Retail trade bodies have labelled the government’s draft code of practice for alcohol retailers as “confusing” and “bad for competition”.

In the Home Office's 'Consultation on the new code of practice for alcohol retailers', the proposed mandatory code requires retailers to display information about the alcohol unit content of drinks and the impact on health.
The government also suggested a flexible set of conditions that could be imposed at the discretion of  local authorities. These include banning bulk buy promotions where a consumer must buy a certain amount of alcohol to obtain a discount, and requiring staff to operate a Challenge 21 policy.
Any premises that are found to be breaching the mandatory code or local discretionary conditions could face a range of sanctions including loss of licence, having additional conditions imposed on their license, or on summary conviction, a maximum £20,000 fine and/or six months imprisonment.

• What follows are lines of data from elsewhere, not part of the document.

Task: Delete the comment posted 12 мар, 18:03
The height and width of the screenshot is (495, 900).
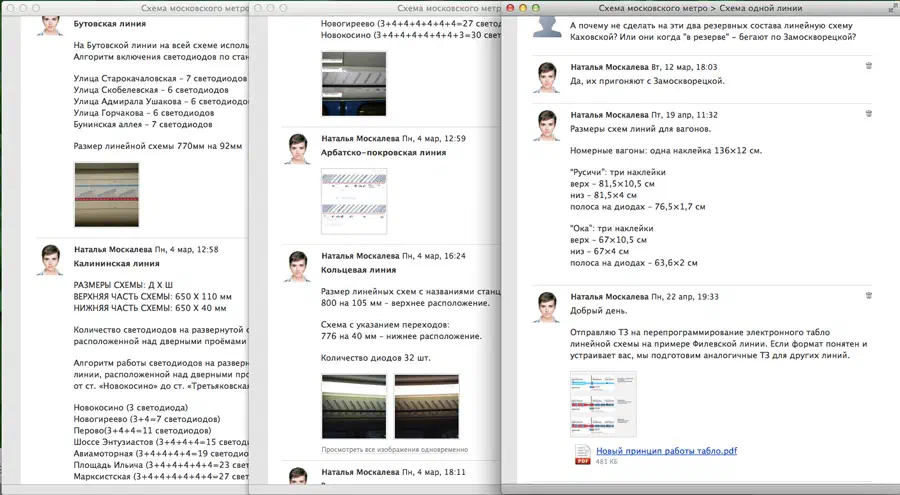Action: click(868, 66)
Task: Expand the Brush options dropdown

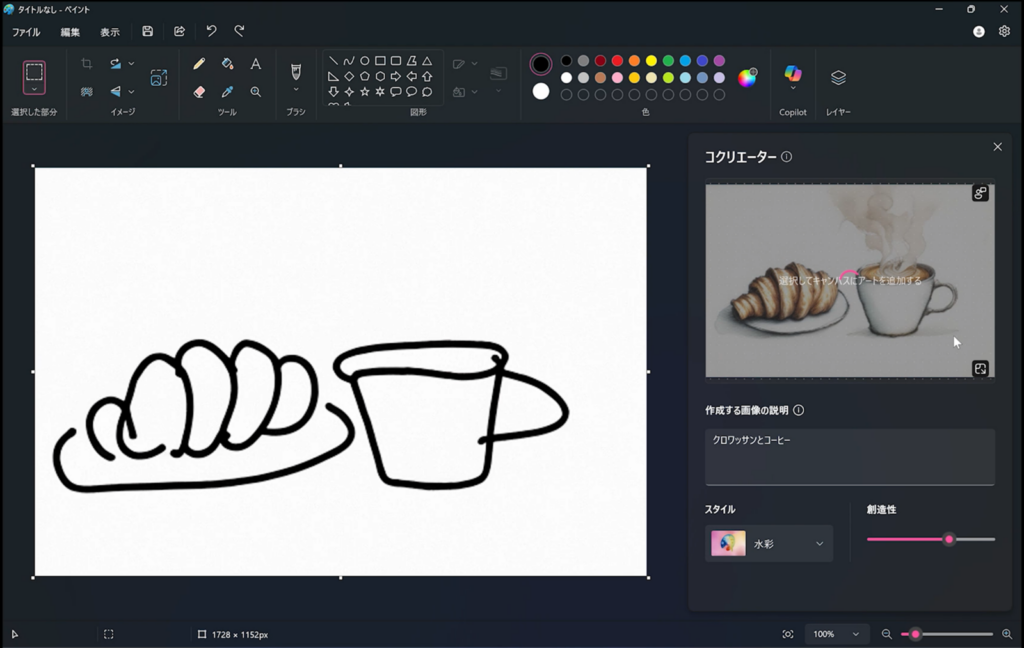Action: (x=296, y=88)
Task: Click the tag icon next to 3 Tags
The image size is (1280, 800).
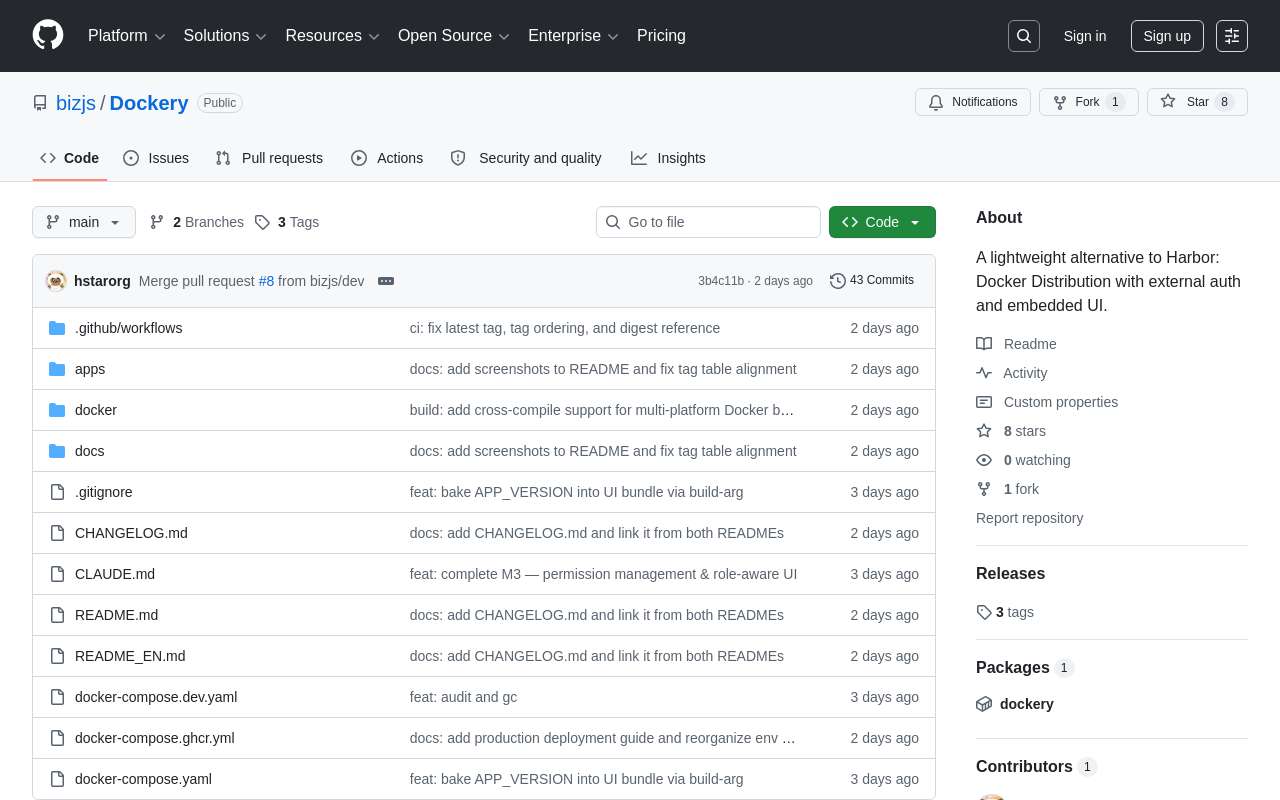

The government decided not to proceed with the rumoured minimum unit pricing, as it said that it would punish unfairly the sensible majority of moderate and sensible drinkers. The consultation did commit to further researching the subject.
Association of Convenience Stores chief executive James Lowman urged Home Secretary Jacqui Smith to think carefully about the confusion that these proposed changes will bring in.
“These new proposals will confuse licensing officers, retailers and local people who are already using the Licensing Act effectively to tackle problems.”
Lowman added that proposing to make it a condition on a license that premises adopt a Challenge 21 policy is ill-conceived. He said: “If a Local Authority imposed this option, a retailer selling alcohol to a 20-year-old would potentially face a tougher penalty than if they sold to a 14-year-old.”
British Retail Consortium director general Stephen Robertson welcomed the government’s rejection of minimum pricing. However he criticised its proposed ban on shop promotions.  “Allowing local authorities to single out individual stores and their customers for promotions bans would deny people access to value and could undermine local grocery-market competition,” he said.